── Material supplied ──

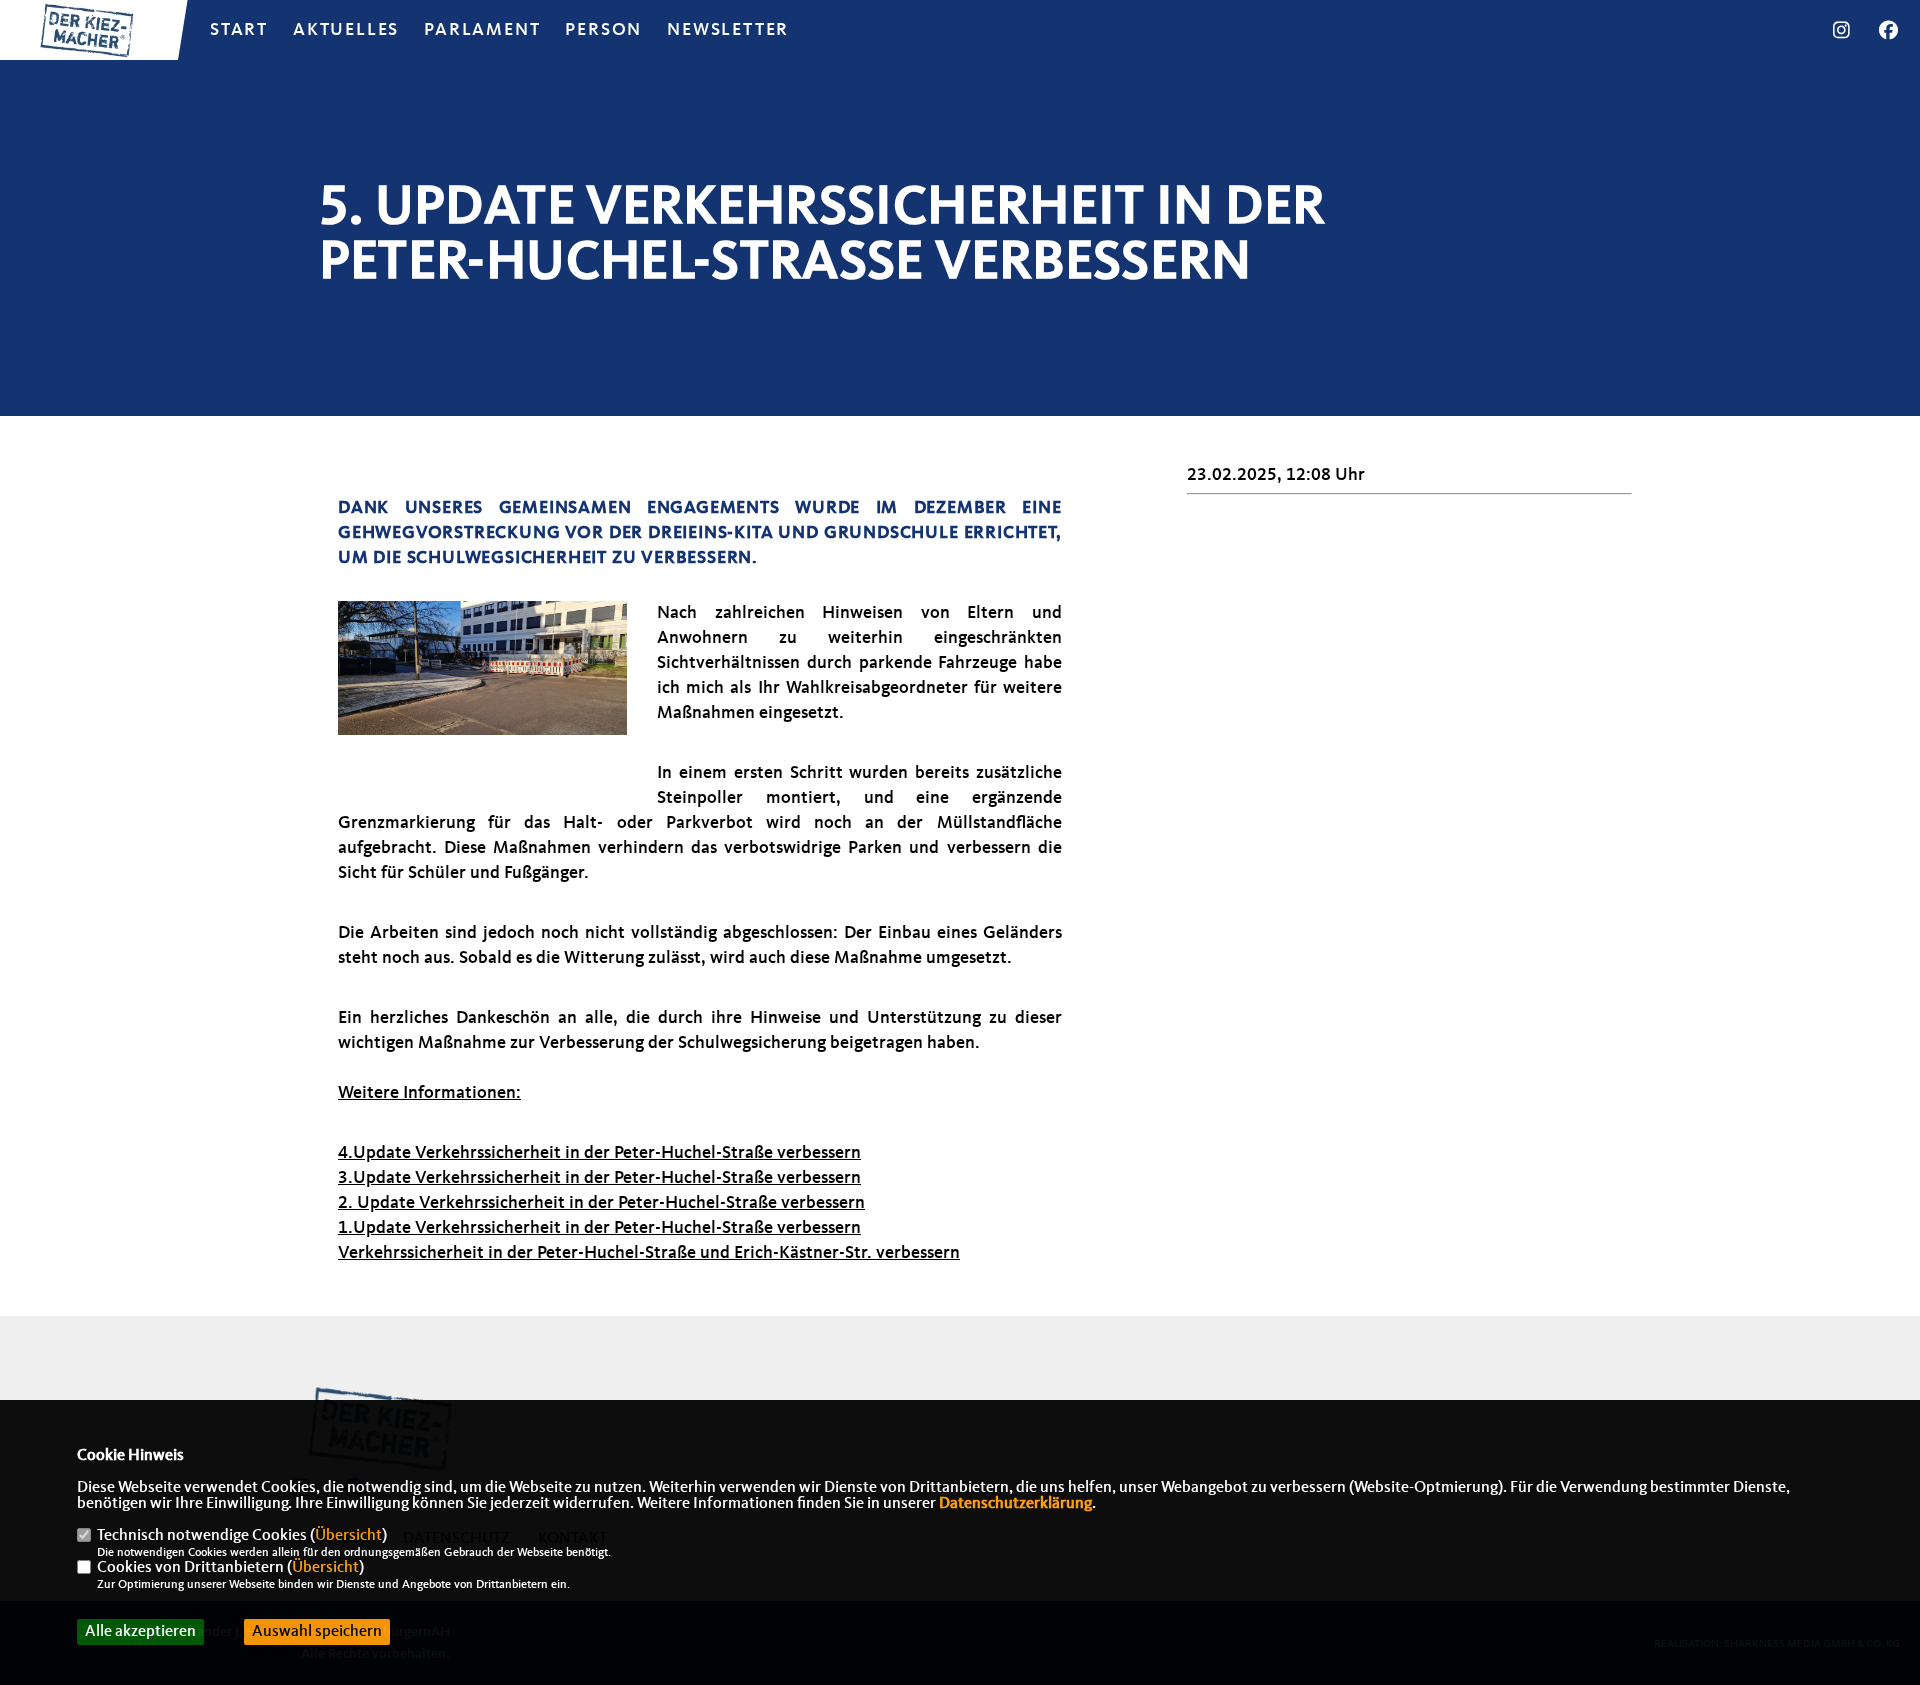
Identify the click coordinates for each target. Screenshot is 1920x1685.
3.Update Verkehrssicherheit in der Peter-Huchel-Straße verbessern (599, 1178)
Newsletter (728, 30)
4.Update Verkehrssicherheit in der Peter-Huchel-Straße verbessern (599, 1153)
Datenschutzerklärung (1015, 1504)
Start (239, 30)
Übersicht (348, 1536)
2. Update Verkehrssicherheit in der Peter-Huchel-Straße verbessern (601, 1203)
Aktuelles (346, 30)
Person (603, 30)
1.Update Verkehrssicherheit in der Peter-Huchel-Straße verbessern (599, 1228)
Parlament (482, 30)
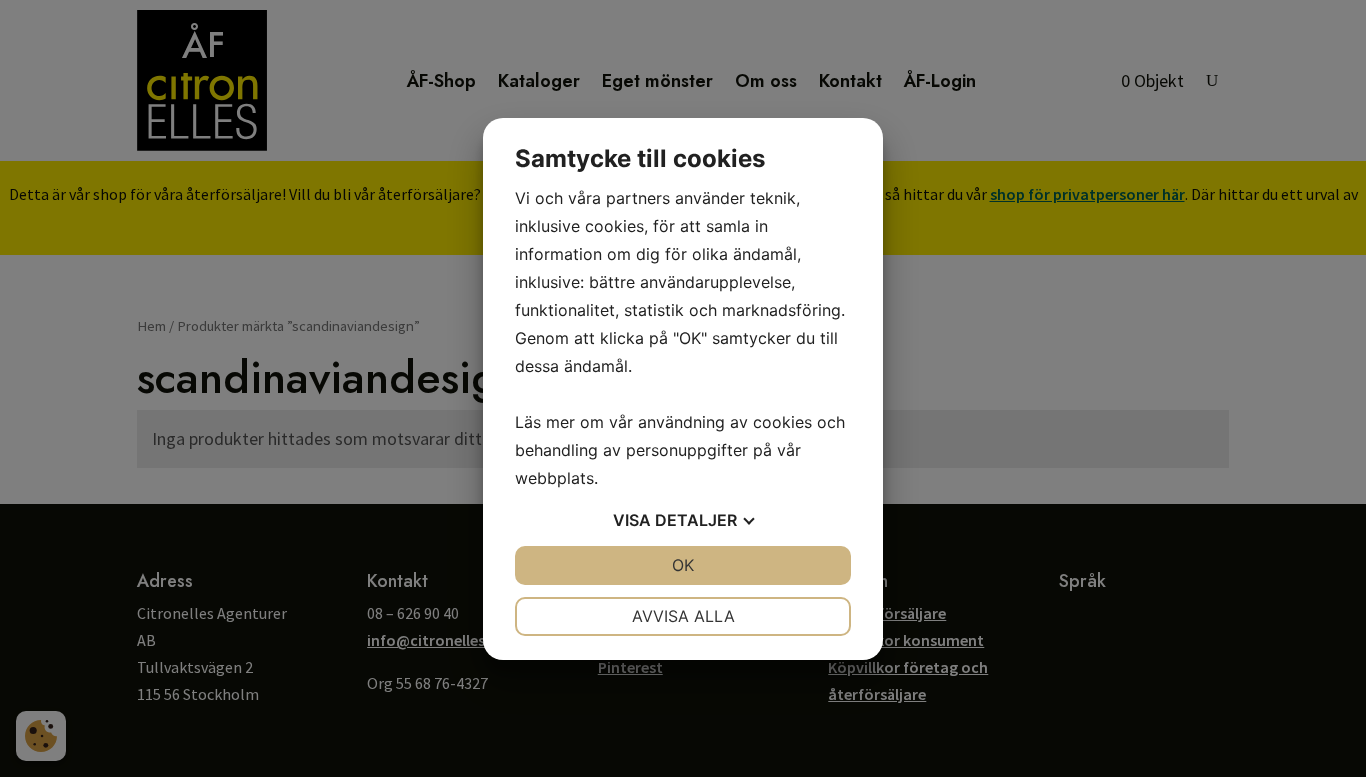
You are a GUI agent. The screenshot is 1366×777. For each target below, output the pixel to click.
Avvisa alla (683, 616)
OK (683, 565)
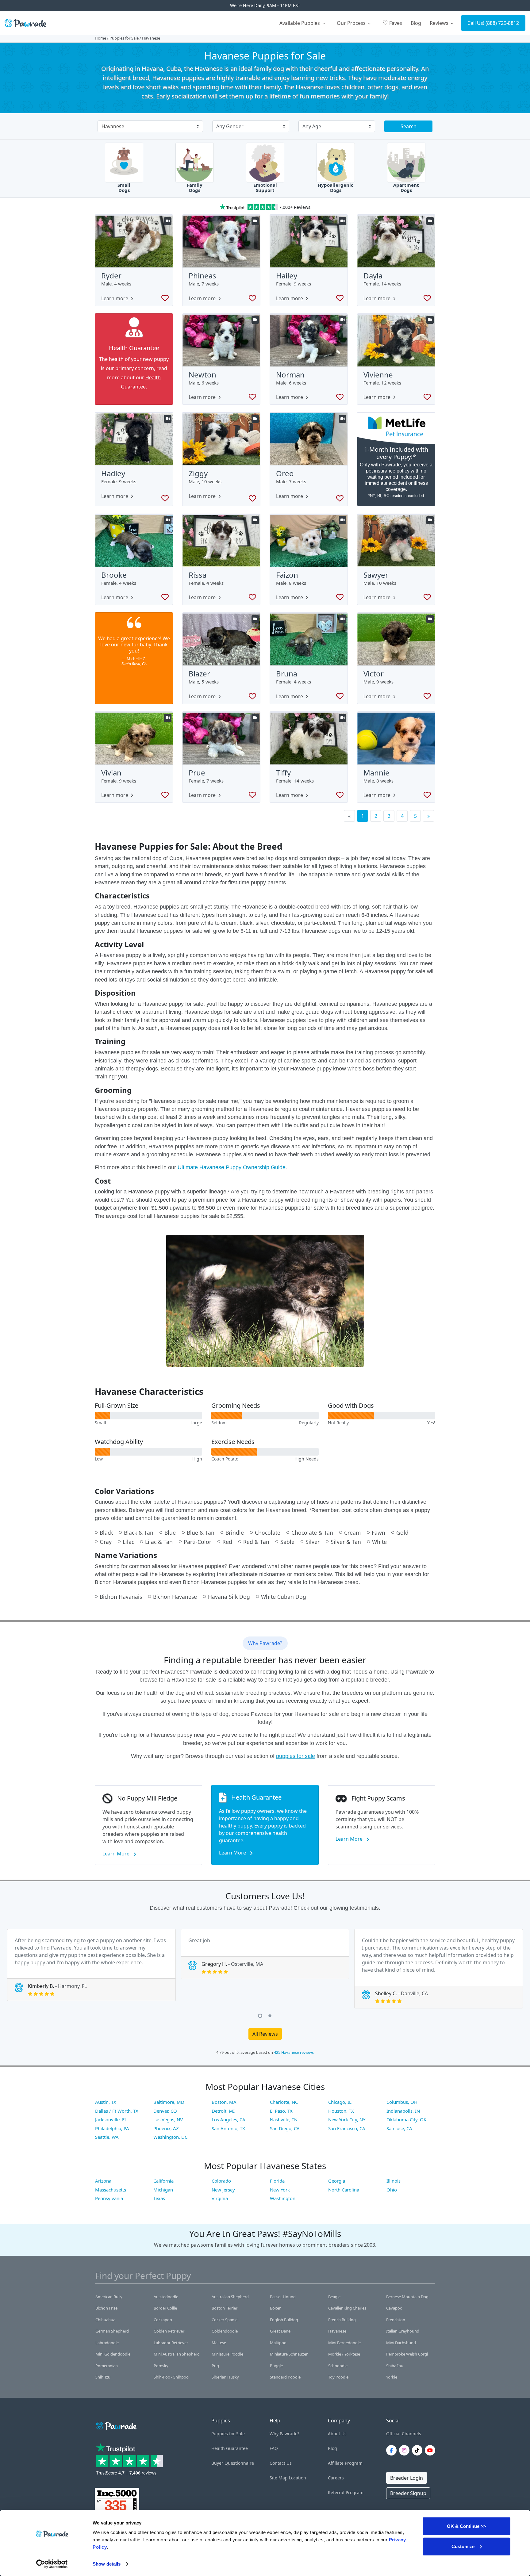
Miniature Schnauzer (289, 2354)
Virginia (220, 2198)
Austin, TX (105, 2102)
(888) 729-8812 (502, 23)
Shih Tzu (102, 2377)
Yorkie (391, 2377)
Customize (462, 2546)
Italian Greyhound (402, 2331)
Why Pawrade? (284, 2433)
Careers (336, 2478)
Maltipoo (278, 2342)
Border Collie (165, 2308)
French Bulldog (342, 2319)
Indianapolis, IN (403, 2111)
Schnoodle (338, 2365)
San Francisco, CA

───

__Exercise instructions__
Repeat exactly the lines above from the one with "Datenschutzerklärung (1015, 1504)" up to and including the one with "Parlament (482, 30)". No other line belongs in the reply.

__Task response__
Datenschutzerklärung (1015, 1504)
Start (239, 30)
Übersicht (348, 1536)
2. Update Verkehrssicherheit in der Peter-Huchel-Straße verbessern (601, 1203)
Aktuelles (346, 30)
Person (603, 30)
1.Update Verkehrssicherheit in der Peter-Huchel-Straße verbessern (599, 1228)
Parlament (482, 30)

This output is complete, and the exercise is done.